Kutukan Bagi Pemimpin
Ni Luh Kartini menyatakan, para pemimpin harus tahu akibatnya jika melanggar Bhisama Batur Kalawasan. Kutukan leluhur dalam Lontar Bhisama Batur Kalawasan itu bisa menjadi kenyataan jika para pemimpin melanggarnya. Ia menyitir kutukan Bhisama Lontar Batur Kalawasan : Ingatlah pesanku wahai anak-anakku sekalian, di kemudian hari jagalah kelestarian gunung dan laut, gunung adalah sumber kesucian, laut tempat menghilangkan kekotoran, di tengah “dataran” melaksanakan kegiatan kehidupan, hiduplah dari hasil tanganmu sendiri, jangan sekali-kali hidup senang dari merusak alam, kalau tidak mematuhi, kamu terkena kutuk. Tidak akan menemukan keselamatan, kekurangan bahan makanan dan minuman, terkena berbagai macam penyakit dan bertengkar sesama saudara.

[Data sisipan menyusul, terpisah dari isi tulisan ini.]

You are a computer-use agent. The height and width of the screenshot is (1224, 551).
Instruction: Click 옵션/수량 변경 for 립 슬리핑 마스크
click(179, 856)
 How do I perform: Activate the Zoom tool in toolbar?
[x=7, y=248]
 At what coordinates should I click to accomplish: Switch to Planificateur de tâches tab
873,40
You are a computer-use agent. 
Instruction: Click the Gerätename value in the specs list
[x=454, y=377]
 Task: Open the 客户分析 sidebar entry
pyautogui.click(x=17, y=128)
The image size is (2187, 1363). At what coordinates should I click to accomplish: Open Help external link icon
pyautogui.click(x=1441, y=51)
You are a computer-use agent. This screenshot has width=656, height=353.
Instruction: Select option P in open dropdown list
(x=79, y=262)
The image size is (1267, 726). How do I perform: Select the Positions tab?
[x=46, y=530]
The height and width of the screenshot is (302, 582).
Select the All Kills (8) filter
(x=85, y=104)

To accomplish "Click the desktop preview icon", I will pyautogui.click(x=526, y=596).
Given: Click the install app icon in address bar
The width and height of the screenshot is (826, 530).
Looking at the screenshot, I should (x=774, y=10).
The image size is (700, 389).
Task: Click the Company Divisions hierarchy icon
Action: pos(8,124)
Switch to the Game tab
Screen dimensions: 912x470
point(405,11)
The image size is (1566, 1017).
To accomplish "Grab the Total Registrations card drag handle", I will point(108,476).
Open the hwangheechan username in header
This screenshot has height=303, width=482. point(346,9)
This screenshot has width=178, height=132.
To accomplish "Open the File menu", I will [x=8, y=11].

Bila dicermati dan diakui secara jujur, saat ini kutukan itu sudah sebagian menjadi kenyataan. Oleh karena itu, sebelum orang Bali semakin terlambat, Kartini menghimbau para pemimpin Bali gubernur, bupati/walikota dan jajarannya agar serius menangani masalah krisis air dan kerusakan lingkungan saat ini. “Saya mengajak para pemimpin saat ini dan kita semua, harus mewariskan mata air kepada nak-cuci kita. Jangan justru mewariskan air mata” ujarnya.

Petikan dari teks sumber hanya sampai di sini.